Task item:
Find the line containing "Task: Click the info" in the records below. Copy exactly that line and each one after it, ending at the line containing "The image size is (1655, 909).", and nothing more.

Provided records:
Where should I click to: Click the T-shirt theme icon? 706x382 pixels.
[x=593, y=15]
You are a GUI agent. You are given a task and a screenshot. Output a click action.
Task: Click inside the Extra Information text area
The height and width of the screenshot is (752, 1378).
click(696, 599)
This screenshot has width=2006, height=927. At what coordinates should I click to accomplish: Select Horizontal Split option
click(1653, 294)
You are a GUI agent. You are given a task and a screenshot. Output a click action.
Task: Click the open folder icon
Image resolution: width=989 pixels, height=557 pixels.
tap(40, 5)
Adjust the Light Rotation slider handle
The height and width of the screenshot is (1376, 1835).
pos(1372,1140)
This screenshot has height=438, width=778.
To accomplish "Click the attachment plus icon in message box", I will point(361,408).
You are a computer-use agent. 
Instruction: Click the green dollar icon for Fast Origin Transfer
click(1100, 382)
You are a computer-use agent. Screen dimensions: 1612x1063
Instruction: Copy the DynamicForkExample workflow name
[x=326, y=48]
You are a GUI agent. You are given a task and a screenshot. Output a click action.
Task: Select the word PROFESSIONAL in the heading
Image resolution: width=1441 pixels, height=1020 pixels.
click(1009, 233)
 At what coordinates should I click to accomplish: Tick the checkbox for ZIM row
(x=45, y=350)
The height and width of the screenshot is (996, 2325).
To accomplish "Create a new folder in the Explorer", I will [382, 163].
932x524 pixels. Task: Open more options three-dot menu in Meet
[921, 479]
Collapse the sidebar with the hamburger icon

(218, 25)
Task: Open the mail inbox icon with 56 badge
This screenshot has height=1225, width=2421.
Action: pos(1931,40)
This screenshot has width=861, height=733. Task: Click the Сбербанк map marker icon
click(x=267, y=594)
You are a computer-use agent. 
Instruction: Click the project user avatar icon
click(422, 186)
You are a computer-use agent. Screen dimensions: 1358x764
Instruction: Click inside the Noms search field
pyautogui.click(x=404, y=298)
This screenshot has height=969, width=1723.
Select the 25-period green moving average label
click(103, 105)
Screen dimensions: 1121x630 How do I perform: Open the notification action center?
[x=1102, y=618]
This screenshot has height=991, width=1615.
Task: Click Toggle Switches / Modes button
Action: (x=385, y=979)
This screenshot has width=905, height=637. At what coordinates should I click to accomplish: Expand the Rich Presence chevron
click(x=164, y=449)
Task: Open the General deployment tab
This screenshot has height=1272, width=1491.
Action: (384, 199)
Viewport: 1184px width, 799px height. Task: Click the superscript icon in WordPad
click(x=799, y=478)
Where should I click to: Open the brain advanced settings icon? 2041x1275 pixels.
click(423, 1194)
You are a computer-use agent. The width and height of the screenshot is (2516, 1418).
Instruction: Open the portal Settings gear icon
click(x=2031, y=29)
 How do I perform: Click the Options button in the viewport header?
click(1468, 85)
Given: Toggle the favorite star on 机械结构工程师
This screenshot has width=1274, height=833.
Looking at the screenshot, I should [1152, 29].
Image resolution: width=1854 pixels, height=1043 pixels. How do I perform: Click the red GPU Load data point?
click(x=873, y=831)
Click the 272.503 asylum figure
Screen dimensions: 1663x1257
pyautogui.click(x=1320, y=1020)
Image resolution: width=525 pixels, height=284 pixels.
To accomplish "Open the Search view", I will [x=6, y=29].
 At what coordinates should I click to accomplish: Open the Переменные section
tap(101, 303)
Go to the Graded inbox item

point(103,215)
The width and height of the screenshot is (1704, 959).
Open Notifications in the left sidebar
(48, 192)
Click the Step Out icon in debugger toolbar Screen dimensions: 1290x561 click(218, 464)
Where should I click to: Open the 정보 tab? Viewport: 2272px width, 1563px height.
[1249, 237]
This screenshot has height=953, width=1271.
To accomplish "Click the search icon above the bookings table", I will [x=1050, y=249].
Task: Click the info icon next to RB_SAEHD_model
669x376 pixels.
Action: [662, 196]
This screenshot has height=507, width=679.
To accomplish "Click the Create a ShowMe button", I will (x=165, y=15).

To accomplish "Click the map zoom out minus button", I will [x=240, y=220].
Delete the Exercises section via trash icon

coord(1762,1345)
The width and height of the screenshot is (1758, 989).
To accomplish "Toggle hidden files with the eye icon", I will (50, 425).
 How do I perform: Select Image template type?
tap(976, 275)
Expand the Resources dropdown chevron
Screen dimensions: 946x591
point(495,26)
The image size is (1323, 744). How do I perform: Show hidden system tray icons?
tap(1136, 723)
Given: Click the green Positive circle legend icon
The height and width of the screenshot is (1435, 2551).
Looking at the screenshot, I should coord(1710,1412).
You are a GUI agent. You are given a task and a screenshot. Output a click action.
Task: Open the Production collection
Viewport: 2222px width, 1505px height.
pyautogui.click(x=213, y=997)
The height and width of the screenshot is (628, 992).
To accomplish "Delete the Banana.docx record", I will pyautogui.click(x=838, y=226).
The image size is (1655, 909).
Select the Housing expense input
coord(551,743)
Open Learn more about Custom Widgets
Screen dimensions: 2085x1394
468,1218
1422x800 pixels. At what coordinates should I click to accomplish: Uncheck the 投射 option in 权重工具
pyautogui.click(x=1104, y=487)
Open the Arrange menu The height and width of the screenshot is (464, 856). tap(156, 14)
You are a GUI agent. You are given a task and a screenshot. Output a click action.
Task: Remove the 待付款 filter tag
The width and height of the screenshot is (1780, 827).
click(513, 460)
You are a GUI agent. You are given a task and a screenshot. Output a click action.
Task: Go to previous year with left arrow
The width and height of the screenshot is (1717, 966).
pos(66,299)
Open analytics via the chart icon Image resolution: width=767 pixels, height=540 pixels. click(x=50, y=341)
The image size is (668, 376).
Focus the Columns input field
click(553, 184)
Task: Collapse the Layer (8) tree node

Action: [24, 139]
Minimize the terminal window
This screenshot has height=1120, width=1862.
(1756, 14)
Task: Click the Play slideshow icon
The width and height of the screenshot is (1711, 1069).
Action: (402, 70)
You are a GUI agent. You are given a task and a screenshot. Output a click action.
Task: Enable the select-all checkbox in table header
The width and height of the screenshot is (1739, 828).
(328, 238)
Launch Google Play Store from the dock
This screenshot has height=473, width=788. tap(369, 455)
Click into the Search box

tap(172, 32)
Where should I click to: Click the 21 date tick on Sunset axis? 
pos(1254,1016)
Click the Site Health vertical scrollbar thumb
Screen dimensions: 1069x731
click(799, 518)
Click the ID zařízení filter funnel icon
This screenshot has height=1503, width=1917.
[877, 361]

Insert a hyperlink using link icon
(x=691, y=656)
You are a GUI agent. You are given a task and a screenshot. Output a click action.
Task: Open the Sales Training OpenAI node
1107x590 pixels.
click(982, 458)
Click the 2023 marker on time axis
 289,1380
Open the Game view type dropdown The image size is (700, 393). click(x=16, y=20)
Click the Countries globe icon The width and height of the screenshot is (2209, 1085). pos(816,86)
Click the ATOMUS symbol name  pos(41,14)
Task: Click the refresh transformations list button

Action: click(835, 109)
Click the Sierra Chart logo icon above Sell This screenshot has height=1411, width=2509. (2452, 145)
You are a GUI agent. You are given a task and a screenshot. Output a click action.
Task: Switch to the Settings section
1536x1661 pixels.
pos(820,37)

Exercise response:
Task: Click the info icon next to RB_SAEHD_model
669x376 pixels.
Action: [662, 196]
This screenshot has height=507, width=679.
To accomplish "Click the Create a ShowMe button", I will (x=165, y=15).

To accomplish "Click the map zoom out minus button", I will [x=240, y=220].
Delete the Exercises section via trash icon

coord(1762,1345)
The width and height of the screenshot is (1758, 989).
To accomplish "Toggle hidden files with the eye icon", I will (50, 425).
 How do I perform: Select Image template type?
tap(976, 275)
Expand the Resources dropdown chevron
Screen dimensions: 946x591
point(495,26)
The image size is (1323, 744). How do I perform: Show hidden system tray icons?
tap(1136, 723)
Given: Click the green Positive circle legend icon
The height and width of the screenshot is (1435, 2551).
Looking at the screenshot, I should coord(1710,1412).
You are a GUI agent. You are given a task and a screenshot. Output a click action.
Task: Open the Production collection
Viewport: 2222px width, 1505px height.
pyautogui.click(x=213, y=997)
The height and width of the screenshot is (628, 992).
To accomplish "Delete the Banana.docx record", I will pyautogui.click(x=838, y=226).
The image size is (1655, 909).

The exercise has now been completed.